Parts of the exercise -
A – From the model capabilities documentation, reproduce the text starting at "let cache = ModelCapabilitiesCache::new();" and ending at "an error (sync)".
B – Name every provider listed under API Discovery in the model capabilities documentation.
C – Translate this sentence from the model capabilities documentation into Spanish: "Get capabilities using heuristics (static fallback)."

Module model_capabilities

Module model_capabilities 

Source
Expand description

Dynamic model capabilities discovery and caching.

This module provides runtime discovery of model capabilities (context length, max output tokens, feature support) through multiple strategies:

  1. API Discovery - Query provider model endpoints for metadata
    • Anthropic: /v1/models/{id}max_input_tokens
    • Gemini: /v1beta/models/{id}inputTokenLimit
    • Grok: /v1/language-models → context window per model
    • Ollama: /api/showmodel_info.{arch}.context_length
  2. Error-Driven Learning - Parse limits from context_length_exceeded errors
  3. Cached Knowledge - Remember discovered limits across requests
  4. Conservative Fallback - Safe defaults for unknown models

§Design Goals

  • Dynamic over static - Learn limits at runtime, not hardcoded
  • Graceful degradation - Work even when APIs are unavailable
  • Error recovery - Extract actual limits from error messages

§Usage

use gestura_core_llm::model_capabilities::{ModelCapabilities, ModelCapabilitiesCache};

let cache = ModelCapabilitiesCache::new();

// Discover from API (async)
cache.discover_from_api("anthropic", "claude-sonnet-4-20250514", Some(api_key)).await;

// Learn from an error (sync)
cache.learn_from_error("openai", "gpt-3.5-turbo",
    "maximum context length is 16385 tokens");

// Get capabilities (uses discovered/learned value, falls back to heuristic)
let caps = cache.get("openai", "gpt-3.5-turbo");

Structs§

ModelCapabilities
Model capabilities describing limits and supported features.
ModelCapabilitiesCache
Thread-safe cache for learned model capabilities.

Enums§

CapabilitySource
How the capability information was obtained

Functions§

get_model_capabilities
Convenience function - get capabilities without a cache (uses heuristics only)
get_model_capabilities_heuristic
Get capabilities using heuristics (static fallback).

Extracted records -

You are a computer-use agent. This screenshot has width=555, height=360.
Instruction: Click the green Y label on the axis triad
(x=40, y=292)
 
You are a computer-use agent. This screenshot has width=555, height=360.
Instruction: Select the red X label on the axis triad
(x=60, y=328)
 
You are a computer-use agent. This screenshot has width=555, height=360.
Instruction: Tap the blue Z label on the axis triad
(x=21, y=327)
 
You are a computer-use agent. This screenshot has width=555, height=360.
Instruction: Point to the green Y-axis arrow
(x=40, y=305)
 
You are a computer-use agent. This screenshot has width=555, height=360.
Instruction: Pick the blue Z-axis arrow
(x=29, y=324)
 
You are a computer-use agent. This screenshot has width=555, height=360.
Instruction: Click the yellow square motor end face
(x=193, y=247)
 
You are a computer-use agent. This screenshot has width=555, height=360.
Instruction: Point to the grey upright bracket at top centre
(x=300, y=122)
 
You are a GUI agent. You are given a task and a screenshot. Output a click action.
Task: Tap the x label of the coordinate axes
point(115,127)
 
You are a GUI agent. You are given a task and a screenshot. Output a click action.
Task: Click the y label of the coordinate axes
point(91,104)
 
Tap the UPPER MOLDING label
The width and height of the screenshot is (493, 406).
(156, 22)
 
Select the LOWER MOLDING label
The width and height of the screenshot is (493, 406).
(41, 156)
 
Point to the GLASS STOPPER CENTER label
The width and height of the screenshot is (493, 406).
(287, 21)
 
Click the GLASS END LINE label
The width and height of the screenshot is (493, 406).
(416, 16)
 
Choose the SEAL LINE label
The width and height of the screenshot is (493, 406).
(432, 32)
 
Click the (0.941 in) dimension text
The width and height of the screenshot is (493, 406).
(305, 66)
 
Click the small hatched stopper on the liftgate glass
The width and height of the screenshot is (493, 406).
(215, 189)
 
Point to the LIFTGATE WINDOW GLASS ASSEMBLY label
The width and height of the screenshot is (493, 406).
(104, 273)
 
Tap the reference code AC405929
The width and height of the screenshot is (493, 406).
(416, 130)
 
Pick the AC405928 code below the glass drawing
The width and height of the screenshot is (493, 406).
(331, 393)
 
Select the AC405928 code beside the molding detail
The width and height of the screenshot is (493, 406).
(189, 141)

Completed exercise -
A –
let cache = ModelCapabilitiesCache::new();

// Discover from API (async)
cache.discover_from_api("anthropic", "claude-sonnet-4-20250514", Some(api_key)).await;

// Learn from an error (sync)

B – Anthropic, Gemini, Grok, Ollama

C – Obtener las capacidades usando heurísticas (alternativa estática).